[TASKS AND EXERCISES]
1. Using the appeal excerpt, answer each question:
(a) Which paragraph of CB 164 is singled out in the country information submitted by the migration agent?
(b) At which paragraph did the IAA reach its conclusion about leaving Sri Lanka a second time while on bail?
(c) Which numbered issue is the alleged error described in the Notice of Appeal the subject of?
2. From the appeal excerpt, reproduce the stretch from "11    The alleged error" through "irrational and unreasonable.", swapping "second respondent" for "first respondent" wherever it occurs.

[EXCERPT PROVIDED]
IV.    Submission that by illegally departing Sri Lanka twice, with the second time being whilst the applicant was on bail for the first office [sic], the applicant is guaranteed to go to jail, where he will be subjected to degrading and inhumane treatment and torture.

VIII.    The country information submitted by the migration agent in relation to illegal departure, particularly paragraph 19 of CB 164.

11    The alleged error which is the subject of Issue 5 is described in the Notice of Appeal in the following way:

The second respondent fell into jurisdictional error as there is (a) no evidence (b) misapprehension of evidence (c) lack of evidence to satisfy an essential statutory element. Also the second respondent fell into jurisdictional error by forming a decision that is illogical, irrational and unreasonable.

Particulars:

ii)    At paragraph 41 the IAA concluded that leaving Sri Lanka second time while on the bail would not give rise to any more than low-level interest and that his repeat offence would not give rise to an adverse security or criminal profile. The country information before me indicates that returned asylum seekers and those with an otherwise low profile are not generally at risk of harm on return to Sri Lanka (footnote 7). There is no evidence before me that indicates that the applicant will be at any increased risk of arrest or detention because of his previous attempt to depart.

12    Before I analyse the Authority’s reasons with respect to these grounds and those of the primary judge, it is convenient to identify the appellant’s argument.

[DATA]
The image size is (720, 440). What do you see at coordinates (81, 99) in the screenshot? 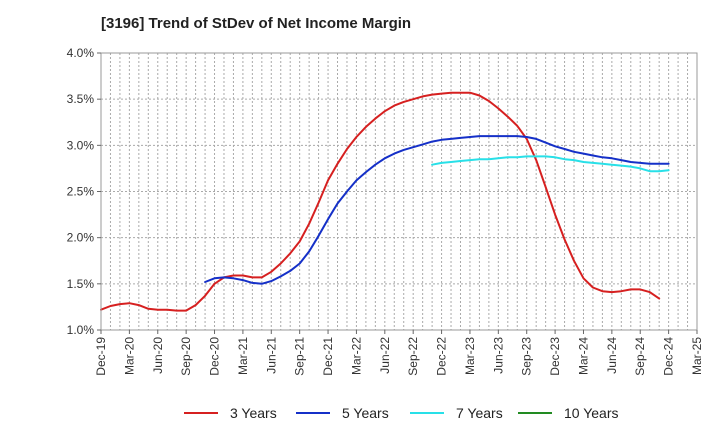
I see `y-tick-label: 3.5%` at bounding box center [81, 99].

[ANSWERS PER TASK]
1.
(a) Paragraph 19.
(b) Paragraph 41.
(c) Issue 5.

2.
11    The alleged error which is the subject of Issue 5 is described in the Notice of Appeal in the following way:

The first respondent fell into jurisdictional error as there is (a) no evidence (b) misapprehension of evidence (c) lack of evidence to satisfy an essential statutory element. Also the first respondent fell into jurisdictional error by forming a decision that is illogical, irrational and unreasonable.